While steelmakers have been slow to embrace intermodal transportation, it seems like the tide could be changing.
We are definitely seeing an interest in shipping of steel products intermodally, Raildecks Inc. chief executive officer Rick Jocson said. The Calgary, Alberta-based company developed a 53-foot-long, 102-inch-wide truck-to-rail intermodal container that does not have any sidewalls or ceiling and can be used to carry steel and other industrial products.
It is difficult to forecast how much steel is likely to be shipped intermodally this year, but Jocson expects to see significant load conversions. I think this past cold weather season exposed how the conventional transportation networks could be slowed down significantly, he said.

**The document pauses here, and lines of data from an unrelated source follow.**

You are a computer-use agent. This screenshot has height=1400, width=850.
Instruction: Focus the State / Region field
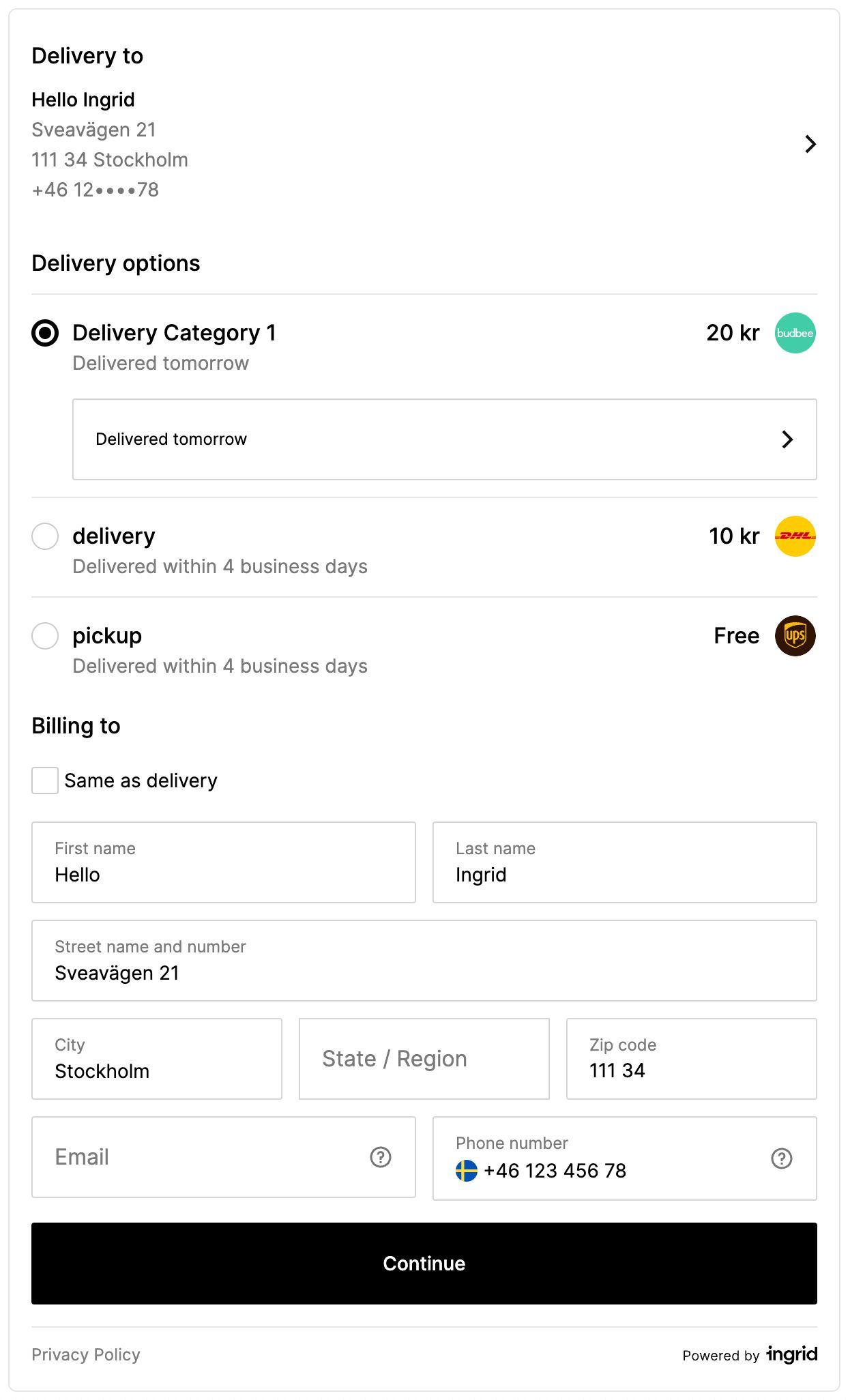click(x=424, y=1059)
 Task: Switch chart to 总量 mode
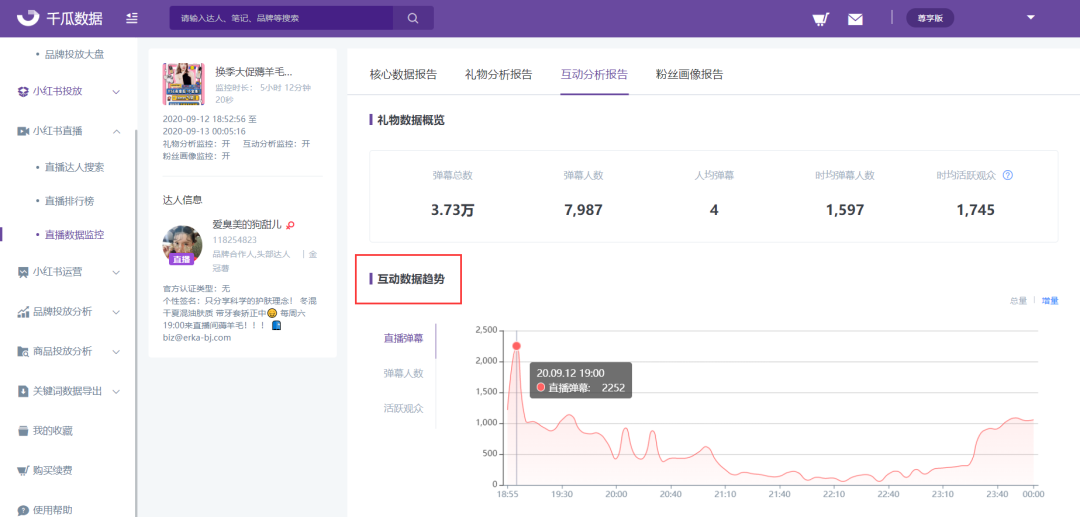[x=1018, y=300]
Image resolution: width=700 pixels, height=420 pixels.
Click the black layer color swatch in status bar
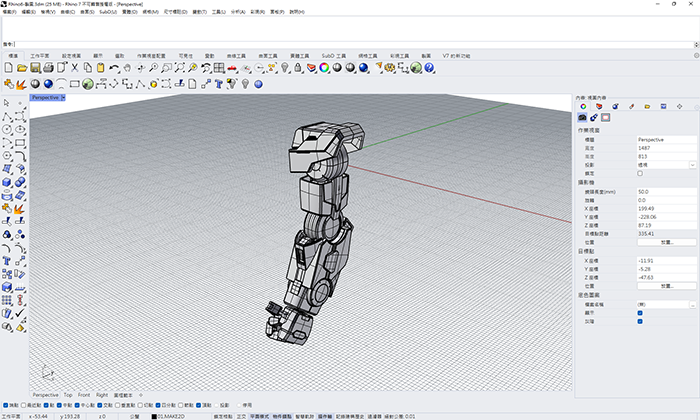pyautogui.click(x=154, y=415)
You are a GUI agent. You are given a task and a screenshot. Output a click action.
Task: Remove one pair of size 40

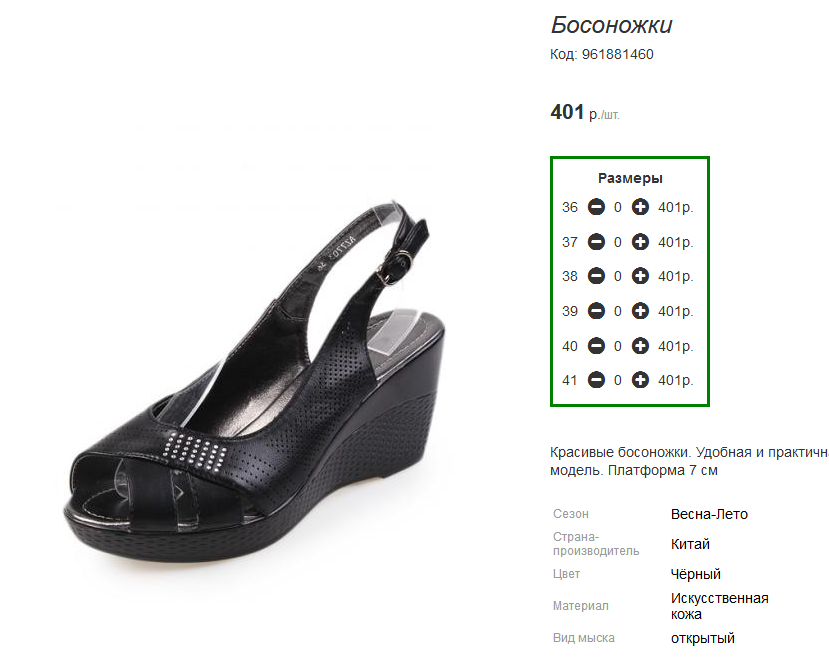pyautogui.click(x=596, y=346)
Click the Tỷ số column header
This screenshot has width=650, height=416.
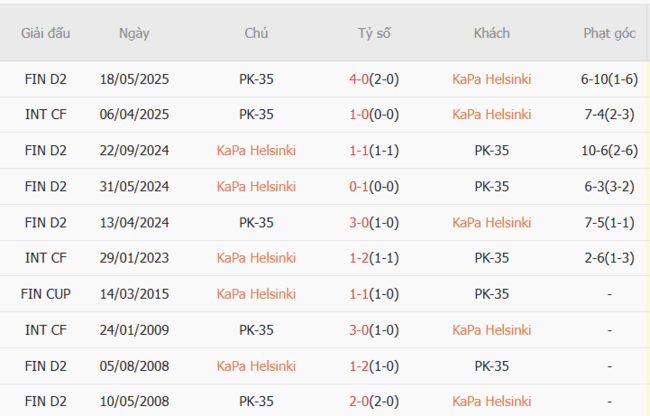tap(374, 33)
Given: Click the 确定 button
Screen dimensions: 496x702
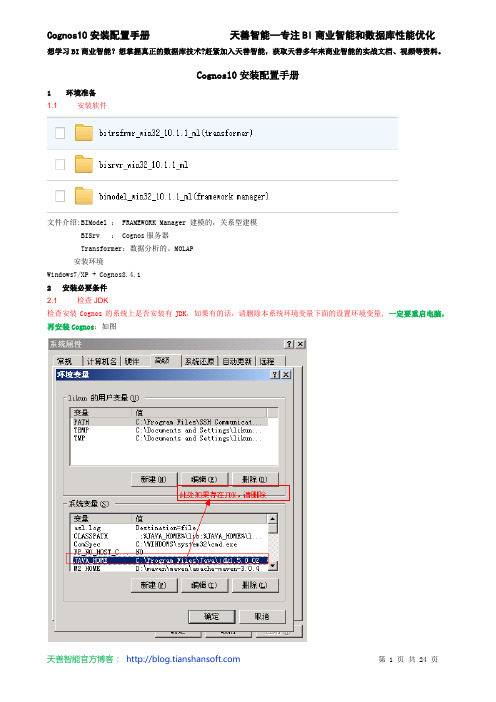Looking at the screenshot, I should tap(212, 616).
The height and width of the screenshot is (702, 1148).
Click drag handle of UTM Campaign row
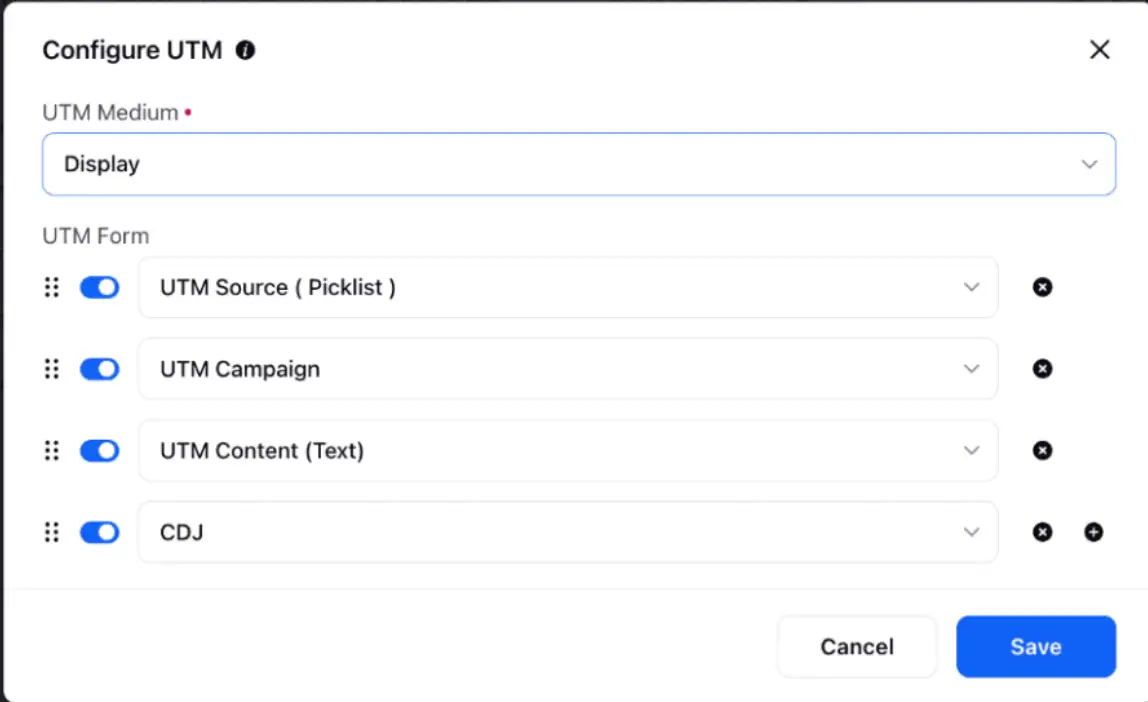point(52,369)
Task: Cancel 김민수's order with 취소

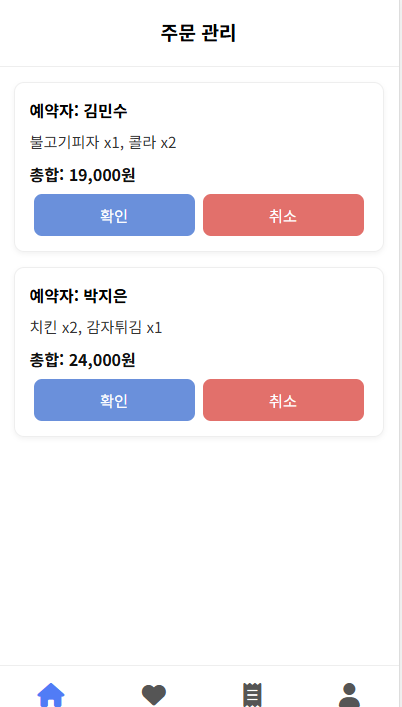Action: pos(283,215)
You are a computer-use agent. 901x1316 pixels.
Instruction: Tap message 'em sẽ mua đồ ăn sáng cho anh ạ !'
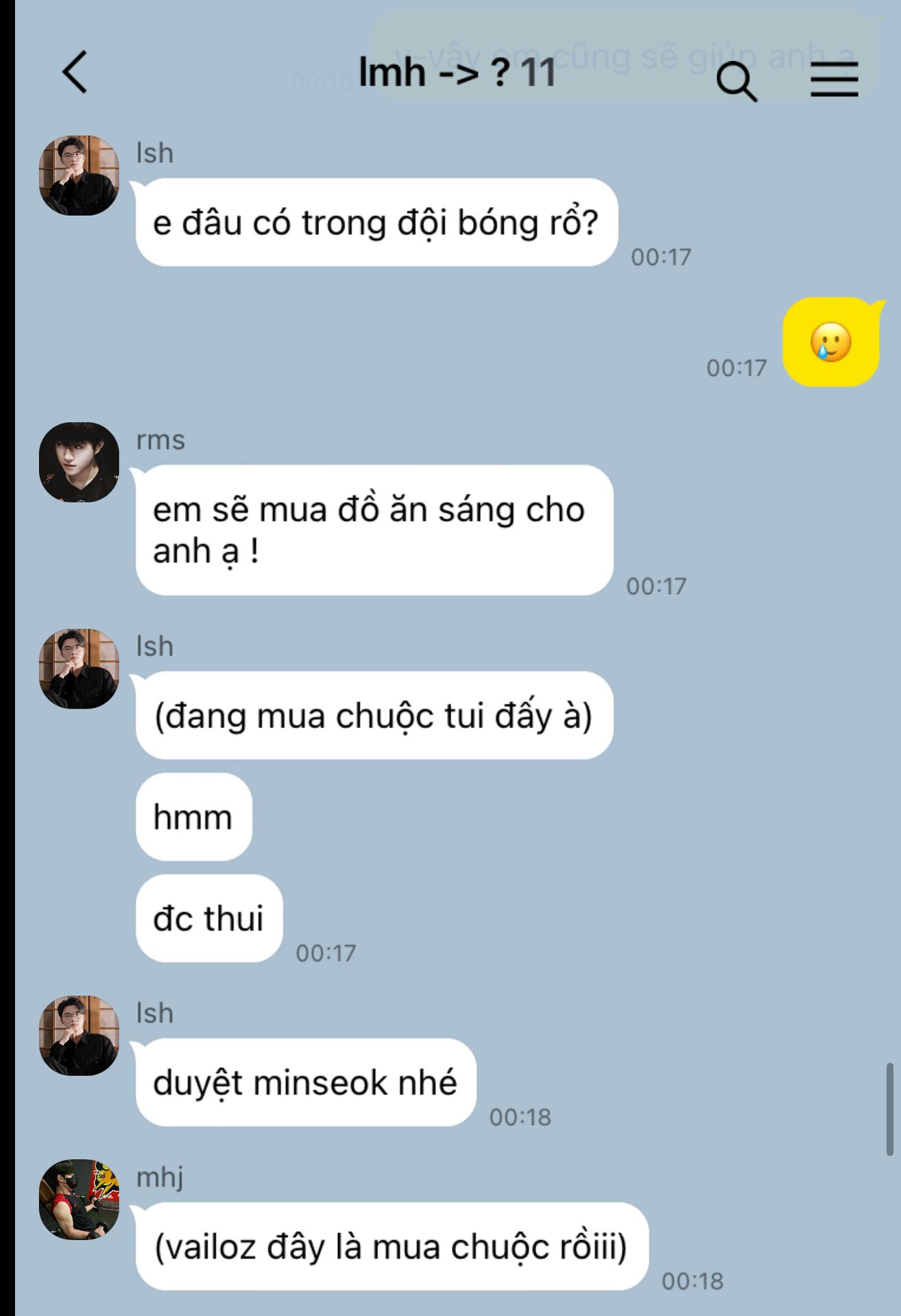(x=374, y=530)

In 2013, the first full year of commercial production, Raildecks containers moved more than 2,000 loads of industrial products, such as steel ingot, coil, plate, bar, pipe and conduit, aluminum ingot and coil, plastic tubing, construction materials and finished products, Jocson said. About 85 percent or more of the products being moved by Raildecks are steel products.
Paul D. Sever, executive vice president and general manager of CMI Logistics LLC, said to be the largest intermodal transporter of metal products in North America, agreed that an increase in intermodal transportation is likely. Orland Park, Ill.-based CMI moves about 50,000 tons per month of carbon steel, stainless steel, aluminum and specialty alloys intermodally by using a load-and-roll pallet (LRP) to transload metal products from a flatbed truck into an ocean container, which then gets loaded onto a rail car and transloaded to another flatbed truck for delivery, Sever said.
LRPs have been around since 1987, but CMI is the only company that currently uses them--even though some of the patents on the seven designs of pallets have expired, Sever said. CMI works with all the major North American aluminum producers and a majority of U.S. steelmakers to ship some of their products intermodally, he said.
Other products use sled technology to help steelmakers take advantage of the rail-truck intermodal network, while West Chester, Pa.-based Coil-Tainer Ltd. uses a protective cradle for ocean transportation.
Even though many of these products were designed with the needs of metal shippers in mind, most companies continue to be wary of taking the leap to intermodal.
The problem with any of the products, according to Philip K. Bell, president of the Washington-based Steel Manufacturers Association, is that they could increase capital costs for steelmakers, who are already struggling to maintain their competitive edge in a business environment that includes significant increases in rail and trucking freight rates.